"If money isn't loosened up, this sucker could go down" - George W. Bush warned in September 2008

Monday, March 15, 2010

Really great links - second wave of credit losses - price level targeting - sovereign debt explosion - Volcker rule - fiscal policy

John Hussman - mortgage resets - "From the pattern we observed during the round of sub-prime resets, delinquencies tended to follow the resets within about 3 months, and foreclosure actions within about 6 months. Although the 2010 peak in the Alt-A / Option-ARM reset schedule doesn't occur until July, with a much larger peak in mid-2011, a small initial round of resets is already in progress, having started about November of last year. I would expect that if we are indeed at risk of a second wave of mortgage defaults and credit strains, it will show up first as a surprising jump in 30-day "

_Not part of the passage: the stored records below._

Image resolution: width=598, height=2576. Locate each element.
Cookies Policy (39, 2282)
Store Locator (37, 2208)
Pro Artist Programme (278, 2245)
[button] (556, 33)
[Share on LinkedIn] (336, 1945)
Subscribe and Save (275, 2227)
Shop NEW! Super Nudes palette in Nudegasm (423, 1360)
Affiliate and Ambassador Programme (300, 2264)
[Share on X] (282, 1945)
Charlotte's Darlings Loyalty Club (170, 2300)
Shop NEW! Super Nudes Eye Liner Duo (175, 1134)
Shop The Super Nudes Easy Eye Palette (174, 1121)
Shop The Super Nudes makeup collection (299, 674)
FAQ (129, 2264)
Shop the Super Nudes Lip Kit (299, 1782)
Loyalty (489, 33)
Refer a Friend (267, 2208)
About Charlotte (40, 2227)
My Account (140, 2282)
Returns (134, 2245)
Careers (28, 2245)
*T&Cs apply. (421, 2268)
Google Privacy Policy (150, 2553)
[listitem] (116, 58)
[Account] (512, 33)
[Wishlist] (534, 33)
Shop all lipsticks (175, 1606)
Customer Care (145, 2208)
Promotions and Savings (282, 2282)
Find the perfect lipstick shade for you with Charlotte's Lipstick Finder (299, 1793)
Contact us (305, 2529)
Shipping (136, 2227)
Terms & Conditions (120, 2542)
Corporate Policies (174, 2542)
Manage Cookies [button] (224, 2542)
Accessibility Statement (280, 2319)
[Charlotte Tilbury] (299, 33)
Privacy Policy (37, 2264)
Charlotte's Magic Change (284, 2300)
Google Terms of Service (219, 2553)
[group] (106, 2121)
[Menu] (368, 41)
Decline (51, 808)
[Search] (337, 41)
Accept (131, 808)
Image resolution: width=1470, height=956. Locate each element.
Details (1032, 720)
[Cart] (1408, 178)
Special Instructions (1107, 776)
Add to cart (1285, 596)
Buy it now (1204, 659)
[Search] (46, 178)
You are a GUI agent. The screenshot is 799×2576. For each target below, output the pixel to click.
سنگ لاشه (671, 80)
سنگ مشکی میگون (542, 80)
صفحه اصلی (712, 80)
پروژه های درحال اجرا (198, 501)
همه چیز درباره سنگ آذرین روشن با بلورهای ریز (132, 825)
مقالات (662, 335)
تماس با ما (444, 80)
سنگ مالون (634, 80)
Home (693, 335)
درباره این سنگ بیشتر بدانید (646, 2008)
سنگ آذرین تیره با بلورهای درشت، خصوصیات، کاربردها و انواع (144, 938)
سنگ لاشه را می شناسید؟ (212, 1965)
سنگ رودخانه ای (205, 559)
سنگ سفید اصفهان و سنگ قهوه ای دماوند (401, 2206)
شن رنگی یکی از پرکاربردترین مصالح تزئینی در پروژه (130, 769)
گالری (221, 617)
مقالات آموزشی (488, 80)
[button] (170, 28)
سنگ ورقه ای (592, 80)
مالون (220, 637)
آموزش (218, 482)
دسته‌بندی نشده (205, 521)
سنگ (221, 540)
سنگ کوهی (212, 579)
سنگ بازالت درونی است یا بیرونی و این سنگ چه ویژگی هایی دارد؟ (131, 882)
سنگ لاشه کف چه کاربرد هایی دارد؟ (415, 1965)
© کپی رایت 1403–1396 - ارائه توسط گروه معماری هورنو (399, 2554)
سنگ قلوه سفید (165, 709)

The Globe and Mail - price level targeting in Canada - "The central bank is putting considerable effort into studying an intriguing, yet untested, technique called price-level targeting."

Mohamed El-Erian - How to handle the sovereign debt explosion - "More than 40 per cent of global GDP now resides in jurisdictions (overwhelmingly in the advanced economies) running fiscal deficits of 10 per cent of GDP or more. For much of the past 30 years, this fluctuated in the 0-5 per cent range and was dominated by emerging economies."

Axel Weber, Bundesbank president (via Money Supply blog) - "Taking aim at the proposed “Volcker rule” which would prohibit proprietary trading in deposit-taking institutions, Mr Weber said it could lead to greater instability in institutions that were not covered by the rule, such as hedge funds or investment banks. But the more serious problem, said Mr Weber, is that banning activities “that are perhaps more risky but not necessarily economically inefficient” is a “very far reaching economic intervention.”"

Nicholas Gruen - "As for the idea that monetary policy can substitute for fiscal policy if you're not at the zero bound, that might be true in the medium term, but not in the short term. Australia was able to dump a fiscal expansion of 1% of GDP into its economy within a couple of months of deciding to act - in (from memory) Oct 2008. Cheques were in the mail by December giving us a great Christmas - unlike just about everyone else."